§ **Material for this task**
========

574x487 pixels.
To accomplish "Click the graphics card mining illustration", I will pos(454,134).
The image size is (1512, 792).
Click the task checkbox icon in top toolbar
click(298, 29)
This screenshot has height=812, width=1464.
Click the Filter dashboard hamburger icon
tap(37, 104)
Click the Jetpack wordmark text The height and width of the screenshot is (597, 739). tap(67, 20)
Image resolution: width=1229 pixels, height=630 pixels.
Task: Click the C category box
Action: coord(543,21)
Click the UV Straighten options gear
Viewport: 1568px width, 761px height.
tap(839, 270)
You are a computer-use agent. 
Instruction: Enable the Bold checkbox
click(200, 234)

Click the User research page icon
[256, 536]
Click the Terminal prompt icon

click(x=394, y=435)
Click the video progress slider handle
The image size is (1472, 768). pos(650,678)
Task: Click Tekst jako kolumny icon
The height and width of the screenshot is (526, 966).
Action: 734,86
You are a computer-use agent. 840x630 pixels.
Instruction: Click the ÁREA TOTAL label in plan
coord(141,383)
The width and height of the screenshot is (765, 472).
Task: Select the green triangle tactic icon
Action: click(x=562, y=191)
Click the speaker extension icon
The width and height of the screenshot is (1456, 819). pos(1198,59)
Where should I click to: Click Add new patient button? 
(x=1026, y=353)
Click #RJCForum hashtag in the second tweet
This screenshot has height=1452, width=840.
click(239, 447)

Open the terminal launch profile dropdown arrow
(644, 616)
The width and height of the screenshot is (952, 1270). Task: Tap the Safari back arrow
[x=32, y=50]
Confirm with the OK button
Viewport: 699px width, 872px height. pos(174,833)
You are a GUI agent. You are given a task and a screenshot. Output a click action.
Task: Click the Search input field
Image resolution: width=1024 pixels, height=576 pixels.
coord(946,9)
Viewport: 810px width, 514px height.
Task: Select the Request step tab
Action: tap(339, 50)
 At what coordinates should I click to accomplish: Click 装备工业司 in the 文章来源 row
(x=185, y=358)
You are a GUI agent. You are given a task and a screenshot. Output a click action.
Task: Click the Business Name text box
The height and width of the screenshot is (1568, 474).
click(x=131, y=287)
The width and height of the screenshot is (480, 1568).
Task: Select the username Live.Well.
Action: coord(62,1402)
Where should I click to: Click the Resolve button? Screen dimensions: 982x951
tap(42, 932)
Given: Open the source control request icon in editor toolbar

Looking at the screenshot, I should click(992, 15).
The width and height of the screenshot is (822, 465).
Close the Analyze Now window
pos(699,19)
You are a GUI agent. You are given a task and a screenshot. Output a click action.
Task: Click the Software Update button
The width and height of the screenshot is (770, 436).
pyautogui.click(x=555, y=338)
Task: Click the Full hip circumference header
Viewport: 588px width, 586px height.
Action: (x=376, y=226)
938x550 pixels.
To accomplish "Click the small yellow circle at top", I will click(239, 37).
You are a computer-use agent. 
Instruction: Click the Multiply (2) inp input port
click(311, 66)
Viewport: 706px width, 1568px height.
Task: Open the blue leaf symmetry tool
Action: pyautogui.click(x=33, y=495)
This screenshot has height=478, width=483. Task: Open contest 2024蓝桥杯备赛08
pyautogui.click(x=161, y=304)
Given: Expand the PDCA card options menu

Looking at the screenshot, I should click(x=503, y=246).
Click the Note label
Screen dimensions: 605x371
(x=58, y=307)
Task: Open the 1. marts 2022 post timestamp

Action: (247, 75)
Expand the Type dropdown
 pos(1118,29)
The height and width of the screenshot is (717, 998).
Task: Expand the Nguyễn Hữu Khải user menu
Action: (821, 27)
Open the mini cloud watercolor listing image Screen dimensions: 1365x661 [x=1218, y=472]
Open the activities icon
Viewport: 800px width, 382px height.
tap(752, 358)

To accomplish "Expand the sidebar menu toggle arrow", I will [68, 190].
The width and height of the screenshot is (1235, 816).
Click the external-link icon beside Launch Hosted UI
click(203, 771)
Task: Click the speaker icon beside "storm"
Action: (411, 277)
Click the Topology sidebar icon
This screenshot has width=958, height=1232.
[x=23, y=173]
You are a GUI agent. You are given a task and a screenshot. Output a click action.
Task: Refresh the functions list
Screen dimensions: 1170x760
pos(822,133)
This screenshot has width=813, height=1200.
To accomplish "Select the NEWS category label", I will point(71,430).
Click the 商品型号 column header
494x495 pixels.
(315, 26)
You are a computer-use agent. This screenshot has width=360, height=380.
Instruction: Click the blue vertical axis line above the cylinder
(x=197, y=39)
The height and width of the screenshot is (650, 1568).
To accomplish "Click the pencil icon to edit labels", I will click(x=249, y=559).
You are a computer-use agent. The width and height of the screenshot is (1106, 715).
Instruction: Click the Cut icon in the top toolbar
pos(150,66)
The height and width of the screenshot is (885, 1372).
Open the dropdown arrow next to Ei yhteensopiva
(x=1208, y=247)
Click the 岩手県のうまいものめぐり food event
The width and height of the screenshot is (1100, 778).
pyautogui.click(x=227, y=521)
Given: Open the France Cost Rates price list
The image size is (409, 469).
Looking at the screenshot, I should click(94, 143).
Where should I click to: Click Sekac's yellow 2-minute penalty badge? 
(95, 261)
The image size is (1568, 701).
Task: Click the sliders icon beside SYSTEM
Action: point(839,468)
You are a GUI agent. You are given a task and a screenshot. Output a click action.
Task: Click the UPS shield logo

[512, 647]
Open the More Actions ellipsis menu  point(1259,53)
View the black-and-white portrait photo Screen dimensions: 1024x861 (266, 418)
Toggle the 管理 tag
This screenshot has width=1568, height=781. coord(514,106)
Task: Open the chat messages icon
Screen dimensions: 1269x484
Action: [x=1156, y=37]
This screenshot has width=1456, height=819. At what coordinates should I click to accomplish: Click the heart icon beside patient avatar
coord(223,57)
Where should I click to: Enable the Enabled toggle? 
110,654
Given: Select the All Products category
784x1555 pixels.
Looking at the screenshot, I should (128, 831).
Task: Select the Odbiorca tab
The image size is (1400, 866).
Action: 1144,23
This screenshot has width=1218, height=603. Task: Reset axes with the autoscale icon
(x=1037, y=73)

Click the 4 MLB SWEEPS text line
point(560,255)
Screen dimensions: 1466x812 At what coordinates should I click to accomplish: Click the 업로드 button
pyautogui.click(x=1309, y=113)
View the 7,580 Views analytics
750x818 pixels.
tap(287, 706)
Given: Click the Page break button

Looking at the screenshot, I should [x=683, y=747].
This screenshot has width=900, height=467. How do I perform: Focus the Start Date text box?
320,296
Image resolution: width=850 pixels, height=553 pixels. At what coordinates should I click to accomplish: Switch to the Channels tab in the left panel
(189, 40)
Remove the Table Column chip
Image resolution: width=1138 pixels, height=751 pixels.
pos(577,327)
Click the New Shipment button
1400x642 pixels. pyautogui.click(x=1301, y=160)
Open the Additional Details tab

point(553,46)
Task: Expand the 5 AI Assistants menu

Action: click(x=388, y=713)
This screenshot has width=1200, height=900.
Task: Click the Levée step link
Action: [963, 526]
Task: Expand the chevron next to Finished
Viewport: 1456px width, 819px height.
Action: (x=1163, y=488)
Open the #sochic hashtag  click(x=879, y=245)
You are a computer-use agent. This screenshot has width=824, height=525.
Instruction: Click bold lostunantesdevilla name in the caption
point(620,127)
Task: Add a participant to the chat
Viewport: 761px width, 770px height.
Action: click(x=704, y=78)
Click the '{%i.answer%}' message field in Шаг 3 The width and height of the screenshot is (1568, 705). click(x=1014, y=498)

========

§ **Short exercise**
Return, verbatim, the lines of the data above, starting with the line that contains "You are a computer-use agent. The" and ending with the line that contains "Action: 1144,23", both of these lines included.

§ **In response**
You are a computer-use agent. The width and height of the screenshot is (1106, 715).
Instruction: Click the Cut icon in the top toolbar
pos(150,66)
The height and width of the screenshot is (885, 1372).
Open the dropdown arrow next to Ei yhteensopiva
(x=1208, y=247)
Click the 岩手県のうまいものめぐり food event
The width and height of the screenshot is (1100, 778).
pyautogui.click(x=227, y=521)
Given: Open the France Cost Rates price list
The image size is (409, 469).
Looking at the screenshot, I should click(94, 143).
Where should I click to: Click Sekac's yellow 2-minute penalty badge? 
(95, 261)
The image size is (1568, 701).
Task: Click the sliders icon beside SYSTEM
Action: point(839,468)
You are a GUI agent. You are given a task and a screenshot. Output a click action.
Task: Click the UPS shield logo

[512, 647]
Open the More Actions ellipsis menu  point(1259,53)
View the black-and-white portrait photo Screen dimensions: 1024x861 (266, 418)
Toggle the 管理 tag
This screenshot has width=1568, height=781. coord(514,106)
Task: Open the chat messages icon
Screen dimensions: 1269x484
Action: [x=1156, y=37]
This screenshot has width=1456, height=819. At what coordinates should I click to accomplish: Click the heart icon beside patient avatar
coord(223,57)
Where should I click to: Enable the Enabled toggle? 
110,654
Given: Select the All Products category
784x1555 pixels.
Looking at the screenshot, I should (128, 831).
Task: Select the Odbiorca tab
The image size is (1400, 866).
Action: 1144,23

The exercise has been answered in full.